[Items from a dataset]

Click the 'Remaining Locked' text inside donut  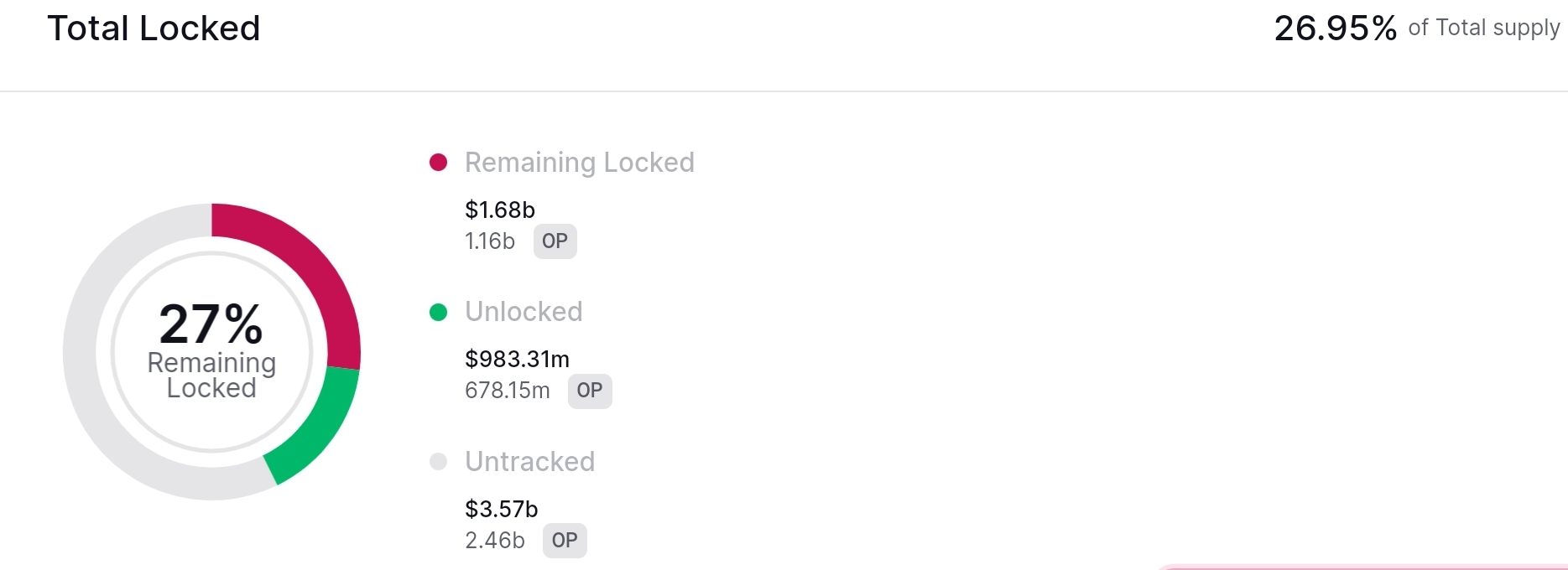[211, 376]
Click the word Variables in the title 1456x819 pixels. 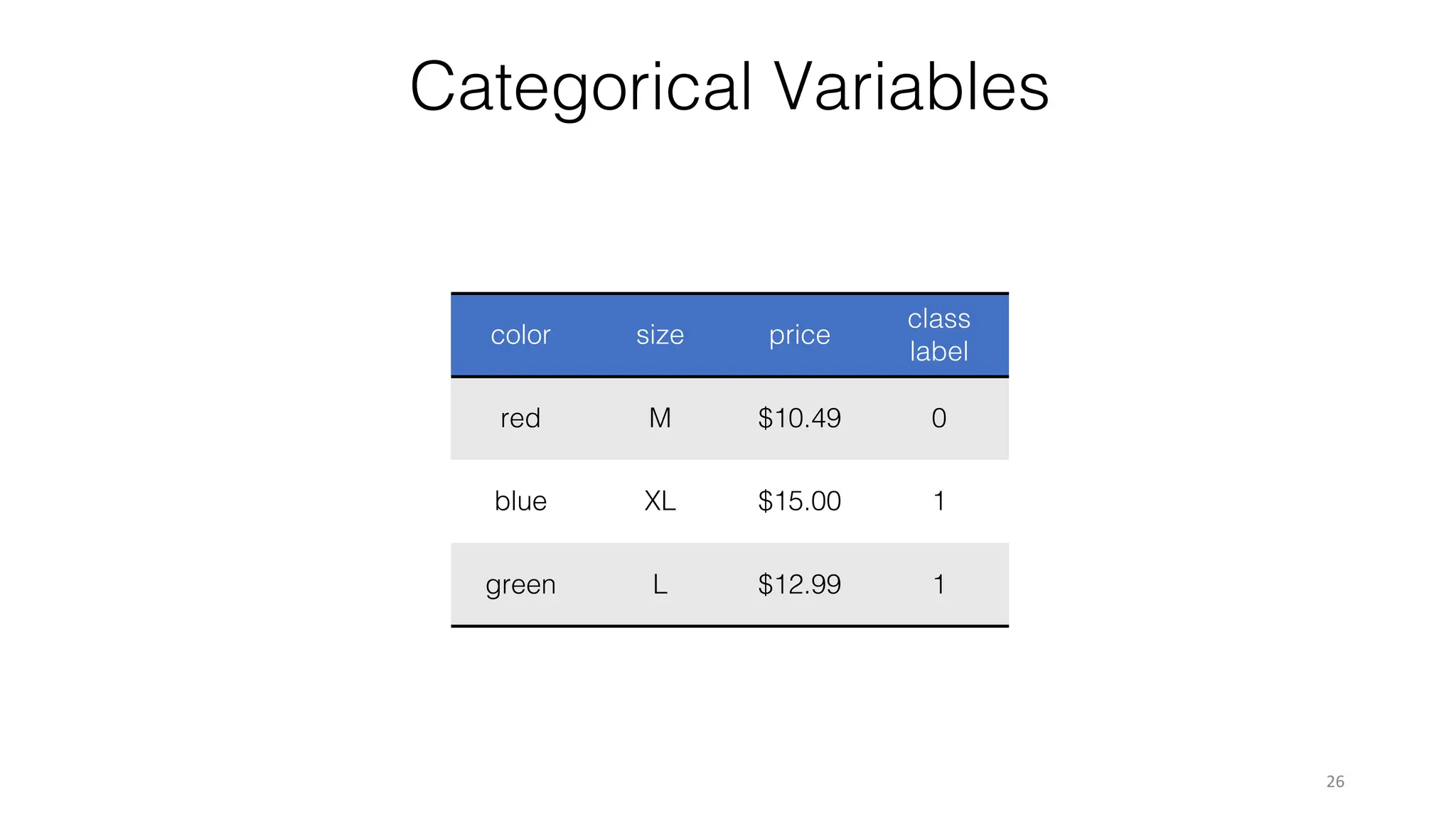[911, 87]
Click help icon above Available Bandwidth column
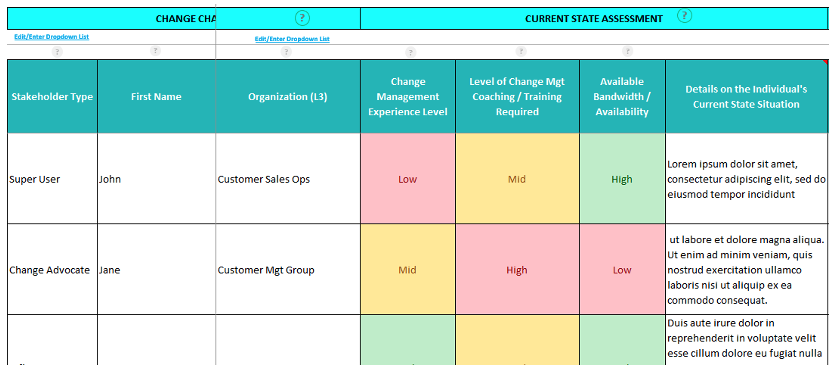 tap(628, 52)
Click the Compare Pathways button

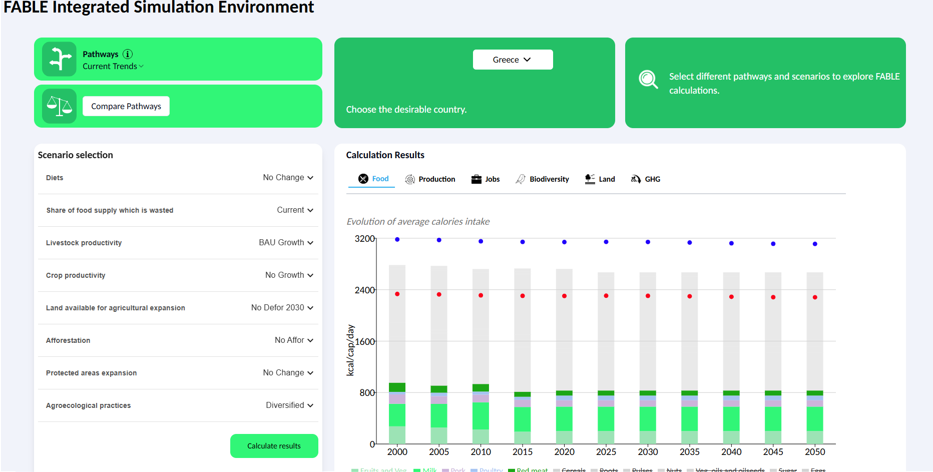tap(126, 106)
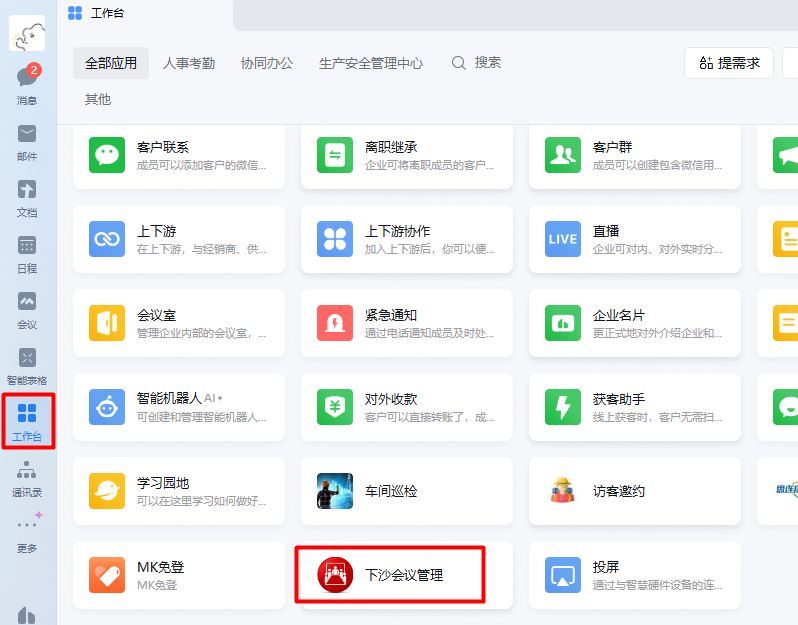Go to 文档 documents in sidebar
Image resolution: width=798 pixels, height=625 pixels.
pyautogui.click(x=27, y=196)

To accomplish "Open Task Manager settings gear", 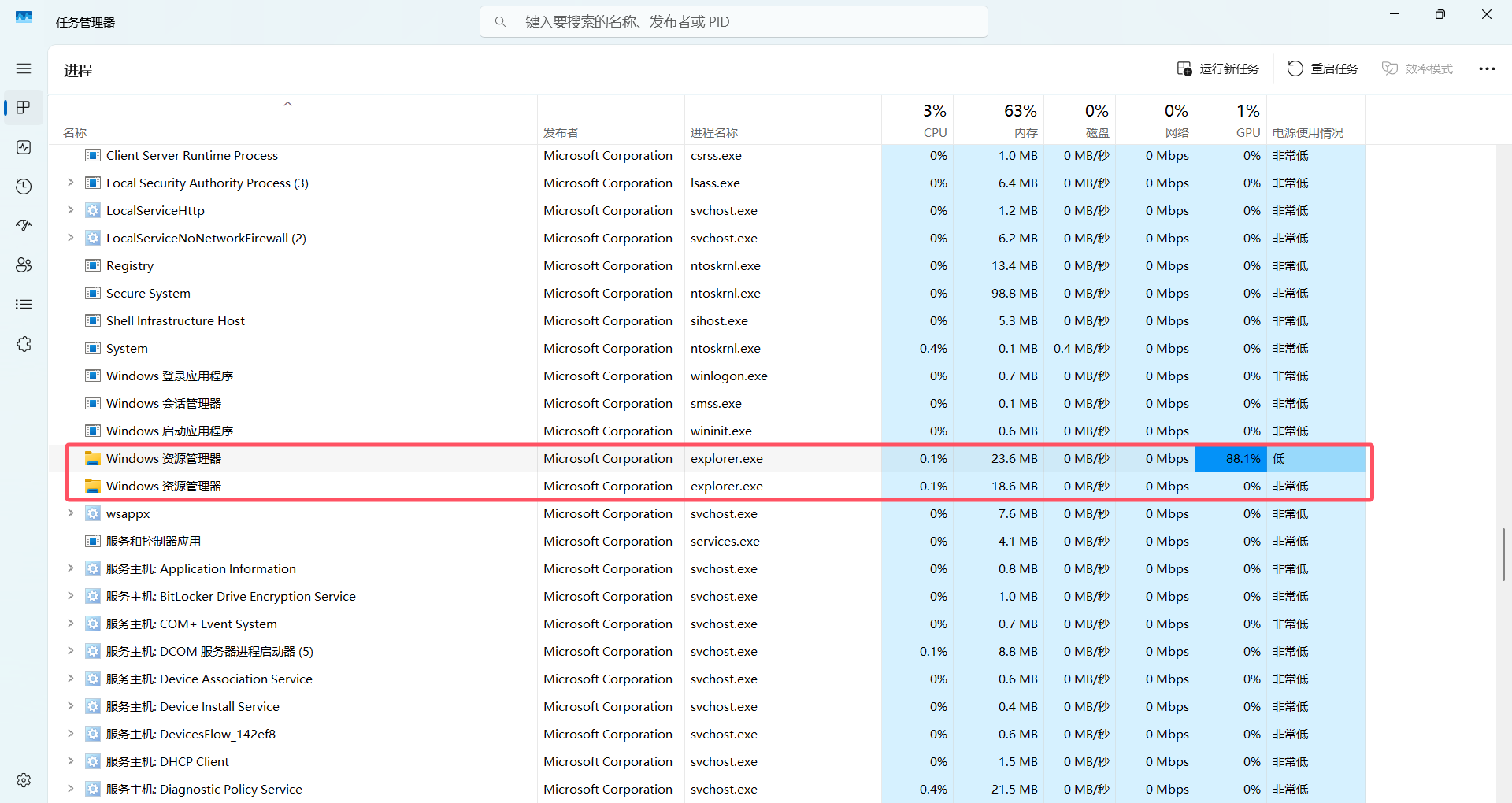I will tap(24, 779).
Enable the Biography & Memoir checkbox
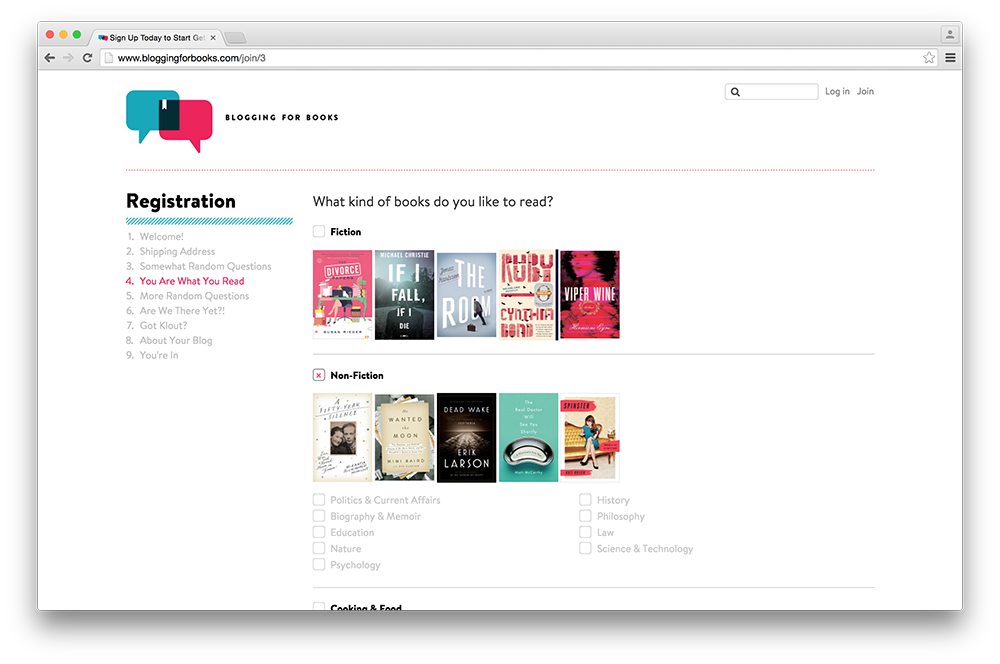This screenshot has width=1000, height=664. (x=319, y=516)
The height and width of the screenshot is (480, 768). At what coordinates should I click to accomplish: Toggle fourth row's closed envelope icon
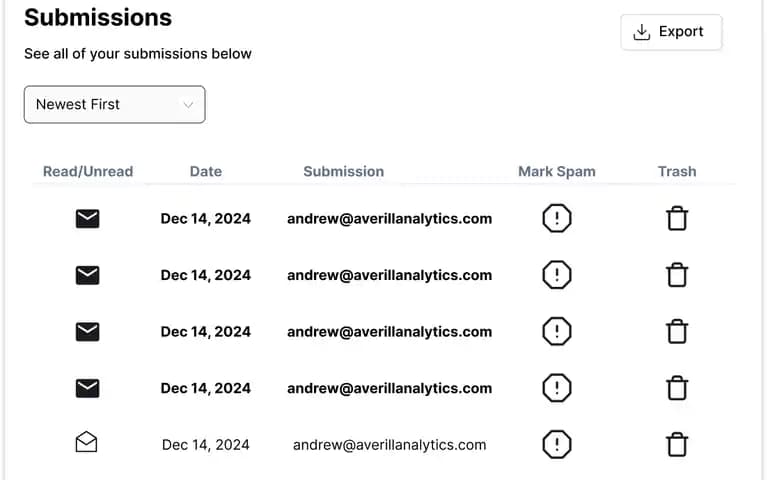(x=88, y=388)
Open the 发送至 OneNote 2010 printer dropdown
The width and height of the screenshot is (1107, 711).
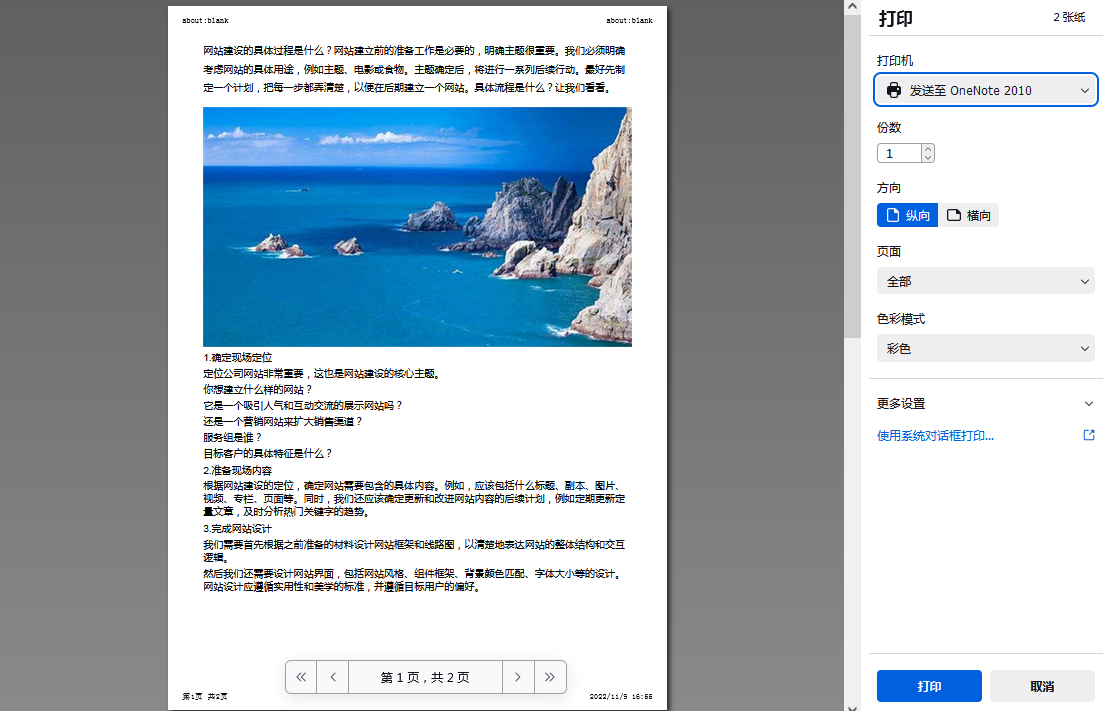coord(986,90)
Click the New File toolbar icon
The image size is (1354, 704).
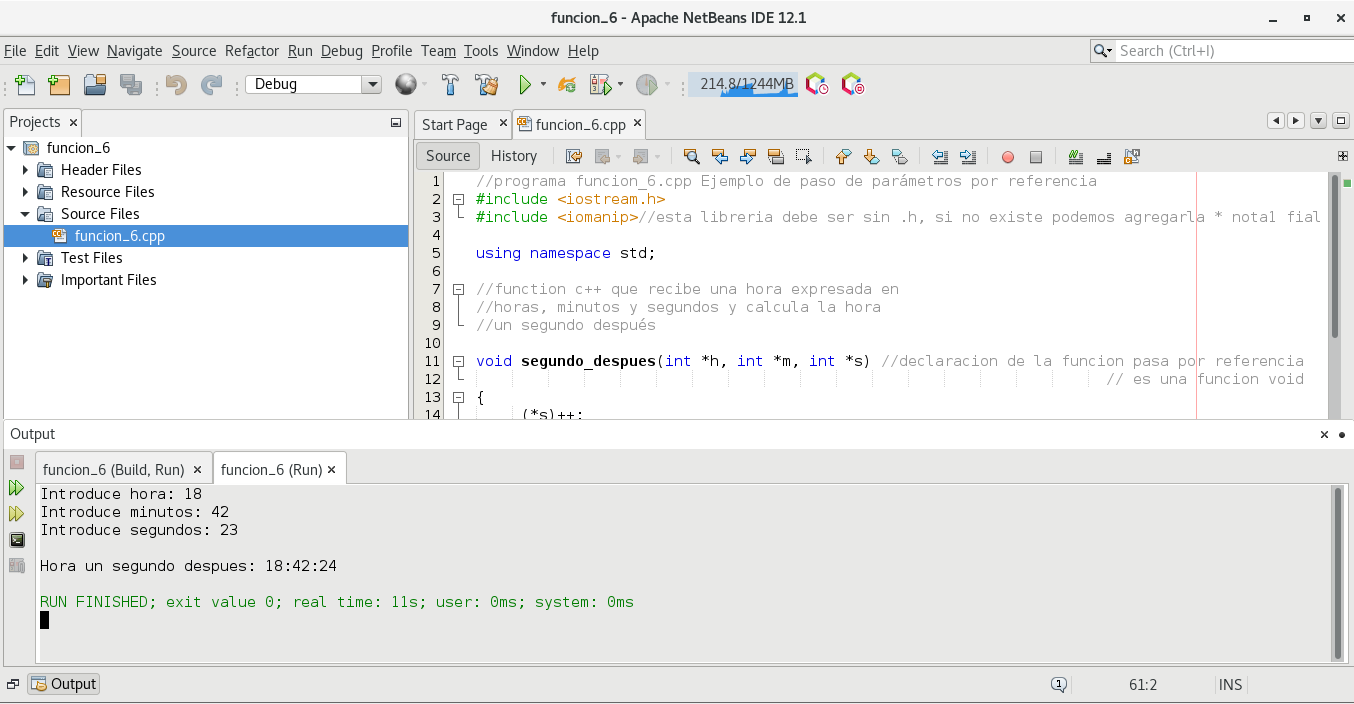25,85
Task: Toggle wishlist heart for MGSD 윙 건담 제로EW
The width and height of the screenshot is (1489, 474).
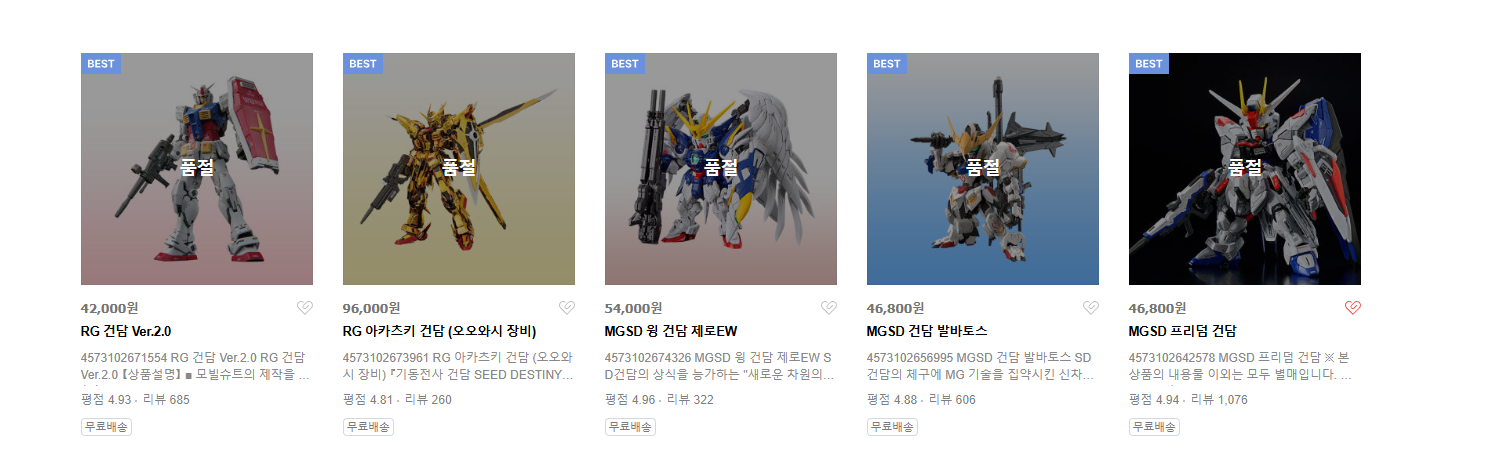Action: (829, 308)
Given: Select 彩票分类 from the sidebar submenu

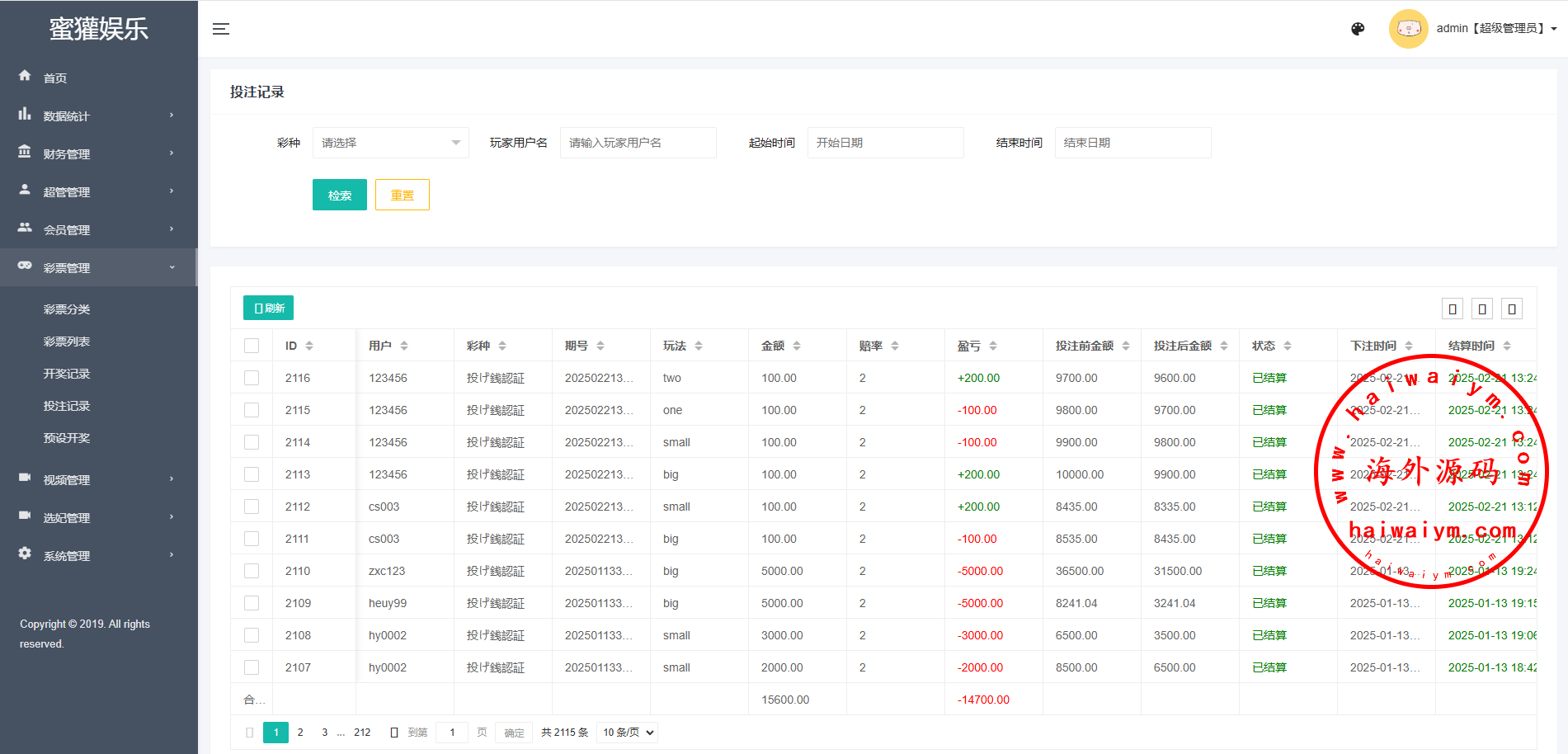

What to produce: Omit the pictures and write out the lines above from the one with "Click the New File toolbar icon" through the last, unchanged.

Result:
Click the New File toolbar icon
The image size is (1354, 704).
25,85
Task: Toggle wishlist heart for MGSD 윙 건담 제로EW
The width and height of the screenshot is (1489, 474).
Action: (829, 308)
Given: Select 彩票分类 from the sidebar submenu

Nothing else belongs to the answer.